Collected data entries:
◇ ◇ ◇ ◇ ◇ ◇ ◇

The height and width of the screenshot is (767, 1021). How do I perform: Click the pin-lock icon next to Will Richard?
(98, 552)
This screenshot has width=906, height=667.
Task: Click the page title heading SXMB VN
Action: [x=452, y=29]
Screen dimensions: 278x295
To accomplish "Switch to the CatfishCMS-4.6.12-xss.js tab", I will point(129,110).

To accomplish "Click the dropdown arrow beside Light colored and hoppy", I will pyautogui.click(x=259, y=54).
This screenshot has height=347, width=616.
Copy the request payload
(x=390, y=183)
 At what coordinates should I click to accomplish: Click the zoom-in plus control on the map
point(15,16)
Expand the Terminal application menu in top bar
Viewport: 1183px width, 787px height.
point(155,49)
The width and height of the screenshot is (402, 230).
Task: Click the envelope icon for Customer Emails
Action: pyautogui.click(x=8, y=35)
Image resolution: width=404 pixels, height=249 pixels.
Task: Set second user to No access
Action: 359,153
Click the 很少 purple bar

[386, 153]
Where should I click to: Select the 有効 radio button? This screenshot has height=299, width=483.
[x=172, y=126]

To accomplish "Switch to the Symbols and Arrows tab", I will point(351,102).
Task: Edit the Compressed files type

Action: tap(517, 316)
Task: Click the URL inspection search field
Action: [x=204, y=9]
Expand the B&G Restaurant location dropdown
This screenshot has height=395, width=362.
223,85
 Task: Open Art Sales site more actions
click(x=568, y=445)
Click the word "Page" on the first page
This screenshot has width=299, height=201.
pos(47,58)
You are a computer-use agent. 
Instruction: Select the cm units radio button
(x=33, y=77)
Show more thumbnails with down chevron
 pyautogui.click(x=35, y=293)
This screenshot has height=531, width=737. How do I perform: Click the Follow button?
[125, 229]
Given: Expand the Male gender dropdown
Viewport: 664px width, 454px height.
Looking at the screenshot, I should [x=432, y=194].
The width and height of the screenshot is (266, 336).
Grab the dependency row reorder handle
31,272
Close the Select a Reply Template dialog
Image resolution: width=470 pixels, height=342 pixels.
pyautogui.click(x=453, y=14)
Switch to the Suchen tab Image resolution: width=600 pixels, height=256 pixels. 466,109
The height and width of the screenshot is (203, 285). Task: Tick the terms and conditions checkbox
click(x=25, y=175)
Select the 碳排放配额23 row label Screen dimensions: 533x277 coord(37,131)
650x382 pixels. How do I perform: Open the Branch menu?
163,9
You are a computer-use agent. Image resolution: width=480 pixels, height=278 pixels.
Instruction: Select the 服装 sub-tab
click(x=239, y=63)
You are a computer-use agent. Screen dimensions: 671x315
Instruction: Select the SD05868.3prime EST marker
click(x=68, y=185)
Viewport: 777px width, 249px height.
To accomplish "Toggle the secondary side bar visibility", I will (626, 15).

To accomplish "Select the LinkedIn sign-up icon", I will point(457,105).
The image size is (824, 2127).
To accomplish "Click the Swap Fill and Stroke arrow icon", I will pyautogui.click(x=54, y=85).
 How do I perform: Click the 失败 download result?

◇ ◇ ◇ ◇ ◇ ◇ ◇

INSTRUCTIONS TO FOLLOW:
When a line in the data above contains the string "dimensions", copy that line.

TASK SOLUTION:
Screen dimensions: 278x295
Select the 碳排放配额23 row label Screen dimensions: 533x277 coord(37,131)
You are a computer-use agent. Screen dimensions: 671x315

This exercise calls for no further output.